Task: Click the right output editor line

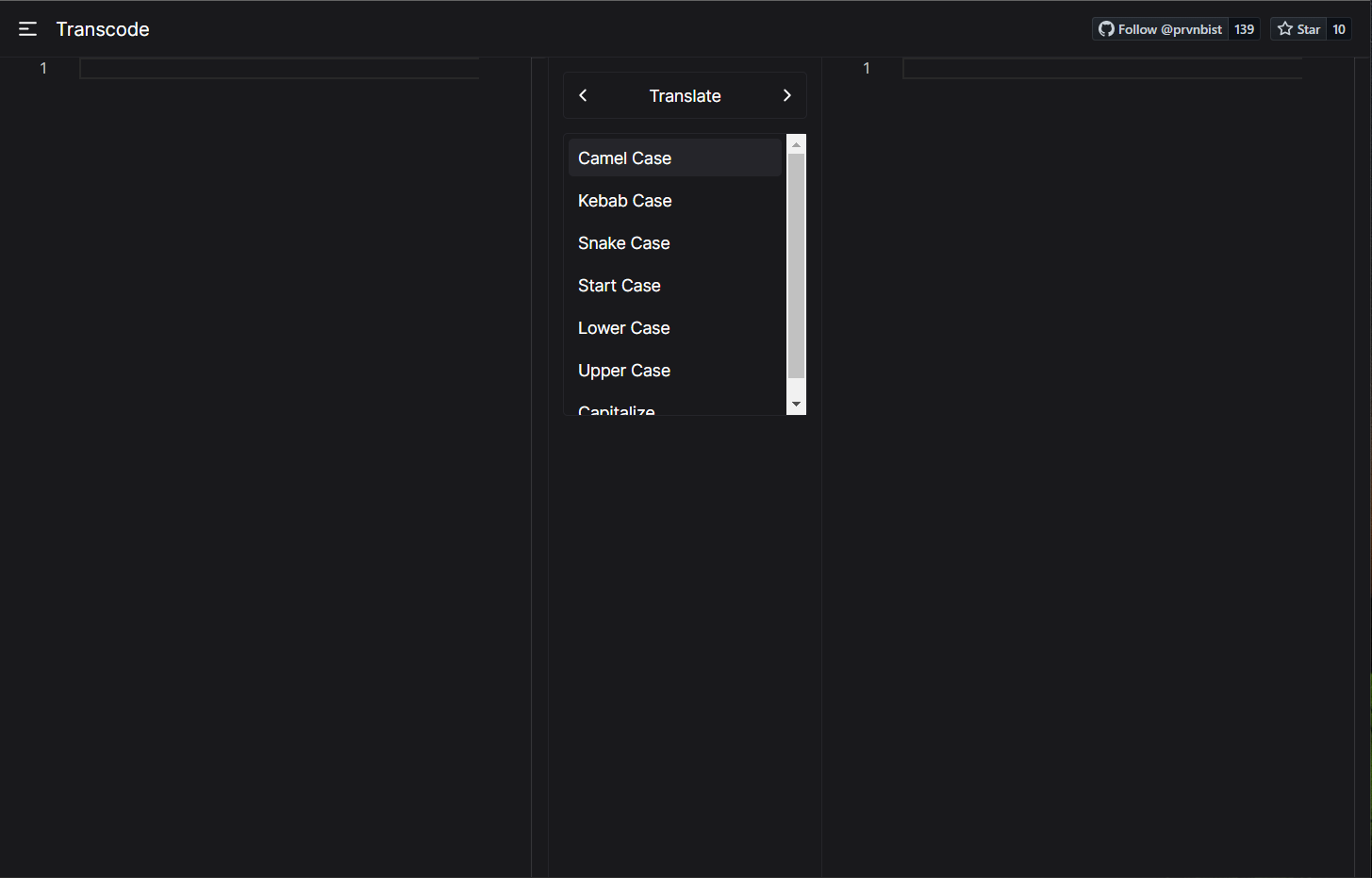Action: (x=1101, y=68)
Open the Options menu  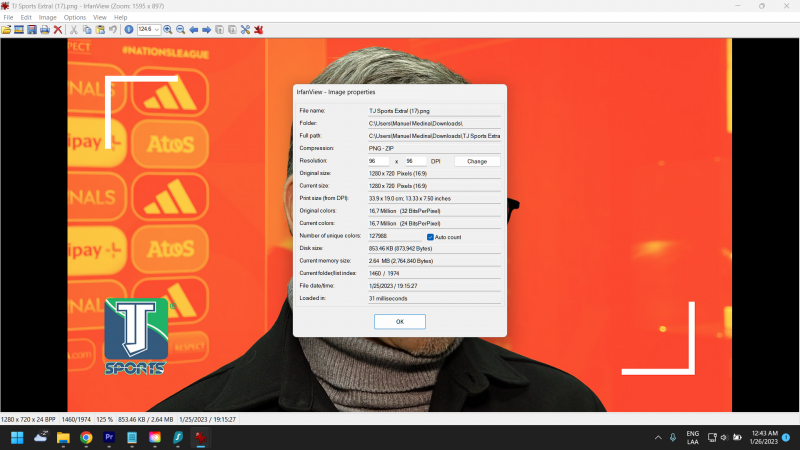(x=75, y=17)
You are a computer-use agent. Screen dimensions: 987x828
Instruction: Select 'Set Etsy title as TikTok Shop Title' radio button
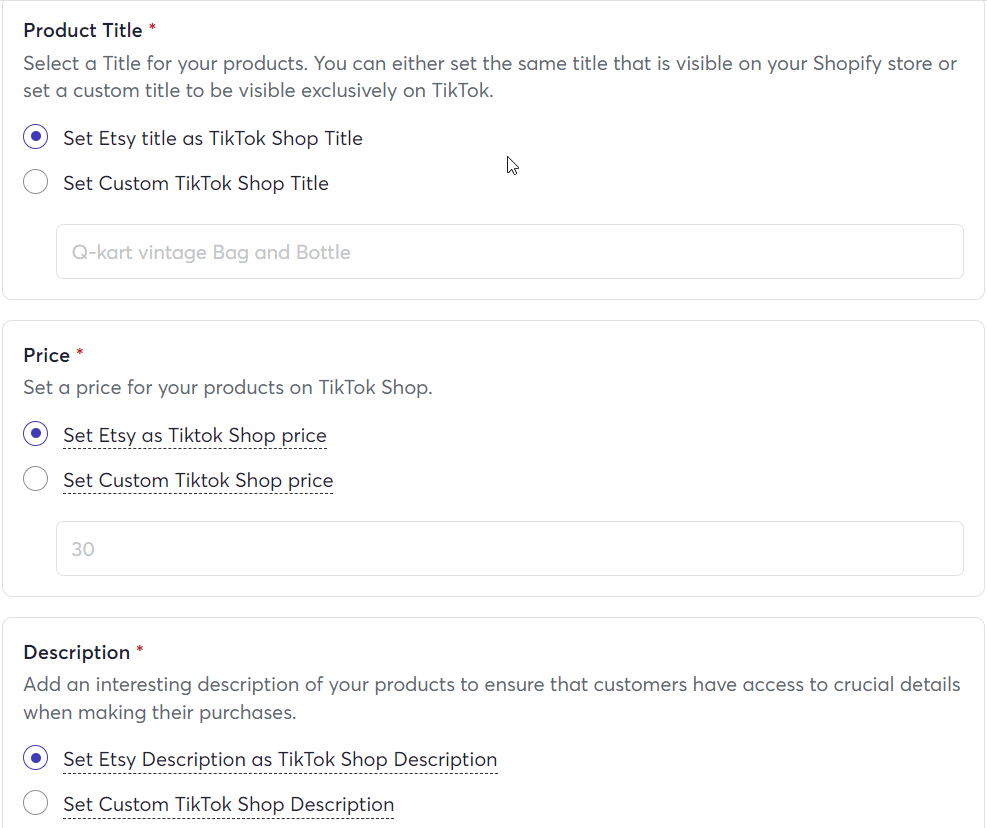click(36, 137)
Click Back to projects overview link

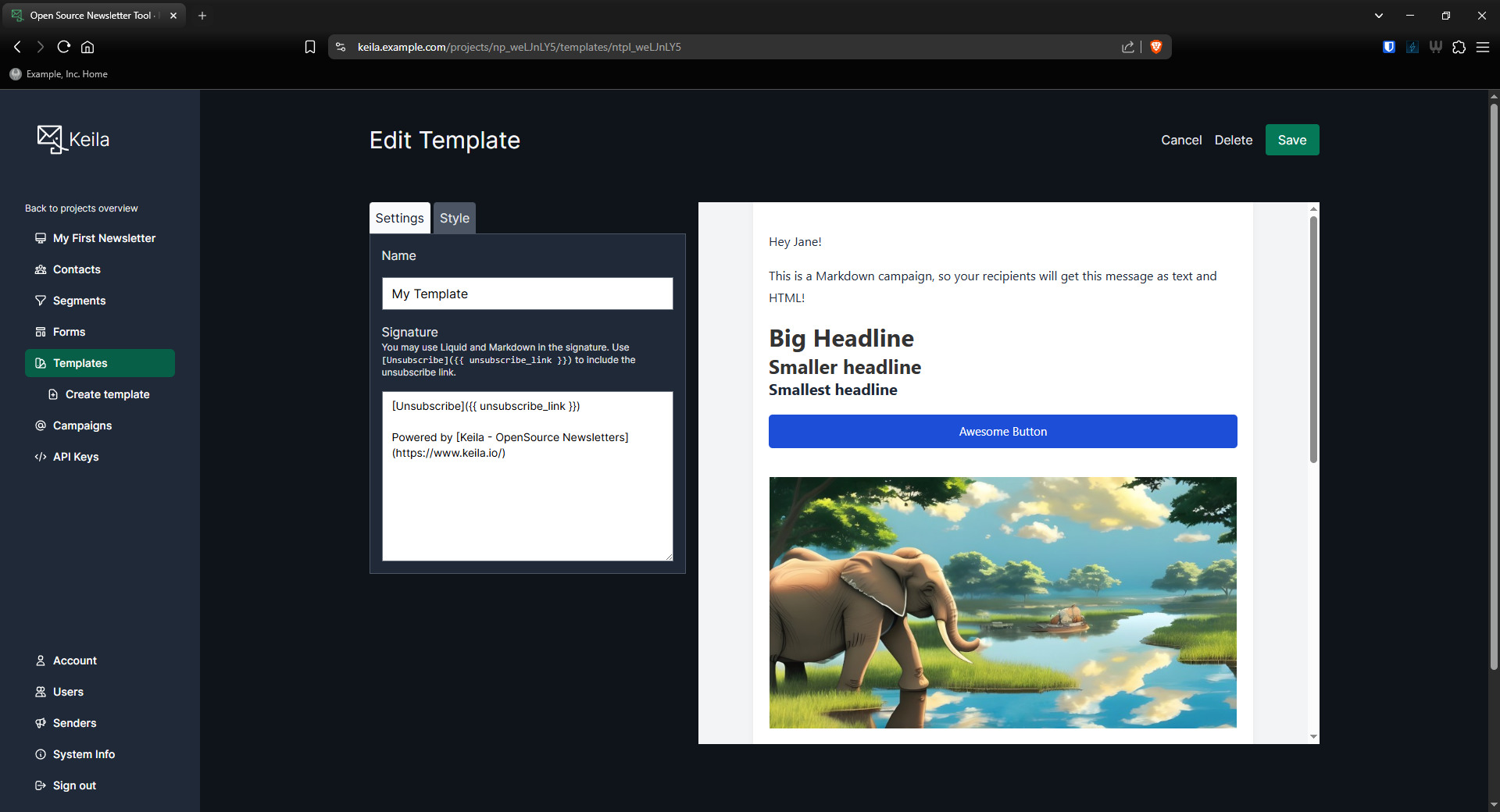click(x=81, y=208)
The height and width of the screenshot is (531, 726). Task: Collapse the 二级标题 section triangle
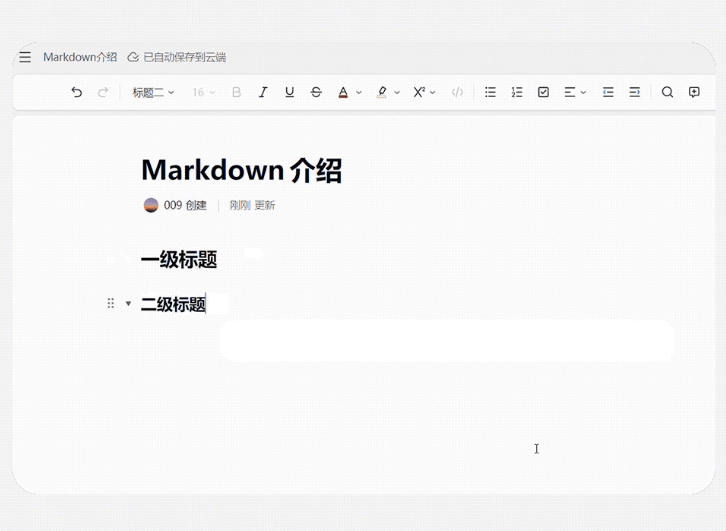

•••••

Reproduce the part of the items above that opens with the line containing "You are a computer-use" and closes with the line containing "click(x=81, y=208)", including both of those lines. Leave the pictures out of your answer.

You are a computer-use agent. Screen dimensions: 987x828
Instruction: Select 'Set Etsy title as TikTok Shop Title' radio button
click(36, 137)
Click Back to projects overview link

click(x=81, y=208)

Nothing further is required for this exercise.